Plants 2022, 11(13), 1706; https://doi.org/10.3390/plants11131706

by Juan J. Ancona^1,*

, Juan P. Pinzón-Esquivel¹, Eduardo Ruiz-Sánchez², Clarisse Palma-Silva³, Juan J. Ortiz-Díaz¹

, Juan Tun-Garrido¹, Germán Carnevali⁴ and Néstor E. Raigoza⁴

Reviewer 1:

Salvatore Tomasello

Reviewer 2: Anonymous

Plants 2022, 11(13), 1706; https://doi.org/10.3390/plants11131706

Submission received: 18 May 2022 / Revised: 16 June 2022 / Accepted: 22 June 2022 / Published: 28 June 2022

(This article belongs to the Special Issue Integrative Taxonomy of Plants)

Round 1

Reviewer 1 Report

Ancona and colleagues report a nice study aiming at delimiting independent evolutionary lineages (species) in the Tillandsia ionantha species complex. To archive the goals, the authors use sequence data from three chloroplast markers and one nuclear region on a satisfactory number of samples and populations, covering the whole distribution range and morphological variation of the T. ionantha species complex. They apply phylogenetic approaches (including coalescent-based species tree inference) along with methods aiming at evaluating the between- and within- populations genetic structure and the study of the molecular variance. Results from phylogenetic (gene-tree) methods and those from genetic structure analyses were used to delimit “independent evolutionary lineages”. These were subsequently used to assign samples to species and estimate the species tree in *BEAST.

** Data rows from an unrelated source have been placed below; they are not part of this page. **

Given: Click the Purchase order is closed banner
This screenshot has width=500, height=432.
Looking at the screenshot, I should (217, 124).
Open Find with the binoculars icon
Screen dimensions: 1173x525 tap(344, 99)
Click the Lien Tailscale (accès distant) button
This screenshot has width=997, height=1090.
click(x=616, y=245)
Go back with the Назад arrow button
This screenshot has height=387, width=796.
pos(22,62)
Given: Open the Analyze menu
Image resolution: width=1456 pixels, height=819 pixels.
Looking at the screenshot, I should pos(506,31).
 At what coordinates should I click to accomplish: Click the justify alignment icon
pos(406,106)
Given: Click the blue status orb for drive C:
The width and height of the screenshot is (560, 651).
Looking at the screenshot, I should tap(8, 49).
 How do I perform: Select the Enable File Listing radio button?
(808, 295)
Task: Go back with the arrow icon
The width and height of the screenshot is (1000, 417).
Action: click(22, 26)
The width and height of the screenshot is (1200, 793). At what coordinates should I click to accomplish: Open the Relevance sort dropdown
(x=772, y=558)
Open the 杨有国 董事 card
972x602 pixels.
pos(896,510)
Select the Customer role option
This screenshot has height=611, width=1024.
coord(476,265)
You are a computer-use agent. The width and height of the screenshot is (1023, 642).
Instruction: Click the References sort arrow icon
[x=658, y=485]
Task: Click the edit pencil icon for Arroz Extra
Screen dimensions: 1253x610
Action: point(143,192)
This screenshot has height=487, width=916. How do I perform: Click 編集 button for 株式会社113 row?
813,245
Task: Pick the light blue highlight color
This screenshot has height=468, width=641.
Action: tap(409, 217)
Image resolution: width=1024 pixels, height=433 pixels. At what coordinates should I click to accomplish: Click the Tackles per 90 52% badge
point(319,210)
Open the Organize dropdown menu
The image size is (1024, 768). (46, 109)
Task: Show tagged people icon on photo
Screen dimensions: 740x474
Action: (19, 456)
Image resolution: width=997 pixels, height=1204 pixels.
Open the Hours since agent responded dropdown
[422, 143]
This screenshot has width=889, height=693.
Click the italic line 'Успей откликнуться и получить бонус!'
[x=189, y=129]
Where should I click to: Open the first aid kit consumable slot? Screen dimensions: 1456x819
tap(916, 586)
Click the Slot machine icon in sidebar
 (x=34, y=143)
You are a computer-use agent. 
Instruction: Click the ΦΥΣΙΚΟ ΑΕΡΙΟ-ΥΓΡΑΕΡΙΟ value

The manuscript is submitted for publication in the special issue of Plants entitled “integrative taxonomy of plants”. I found the study being a nice contribution for the special issue. However, I will suggest publication after a deep and careful revision.

Main issues:

1) The study does not really use integrative approaches, since it makes us of molecular data (DNA sequences) as only source of evidence. I don’t think this is a problem, since other papers I have seen accepted for publication in the special issue do the same. However, I would at least delete the word “integrative” from the title.

2) In my opinion, the main issue is the use of coalescent-based species delimitation methods. This is stated more than once throughout the manuscript, although no true species-delimitation methods are used. The authors used *BEAST, which is a coalescent-based method, but not for species delimitation. *BEAST infers the species tree based on multilocus data, and the assignment of samples to species (species delimitation) needs to be provided a-priori by the users. The authors inferred species delimitation based on the results of the phylogenetic trees (the gene trees…MrBayes and RAxML analyses) and of those from the “population structure” analyses and use it (the inferred species delimitation) in *BEAST. However, this does not mean to perform a coalescent-based species delimitation analyses.

The paper is submitted to a special issue on “integrative taxonomy of plants” and I think it would really benefit from a real species delimitation analysis. There are methods capable of doing that in a bayesian framework. STACEY - for example - is a species delimitation method also implemented in BEAST. The authors could have used it instead of performing two analyses of *BEAST with different assignments of samples to species.

Since both methods are implemented in the software BEAST, I don't think it will coast much effort or extra-work to make those analyses (just adapting the input and run the analyses). A STACEY (or BPP) analysis would really make the results sounder. If the authors don’t think these analyses are necessary (and if the editor think that it is fine so), then they should at least avoid using the term “coalescent-based species delimitation” (and similar) throughout the text.

3) The manuscript would really benefit from a careful revision of the writing form. It is not only about the English form, it is also about several type errors that could have been avoided by carefully reading and polishing the manuscript. For example, at lines 527-530 the same sentence is written twice. At line 667 the sentence finish with “Tillandsia_2022”, which does not seem to be related to anything. Sometime Figures are cited wrongly (e.g., at line 351, Figure 5B should be Figure 4B). The term “coalescent models” (plural) is repeated throughout the manuscript (it should be singular).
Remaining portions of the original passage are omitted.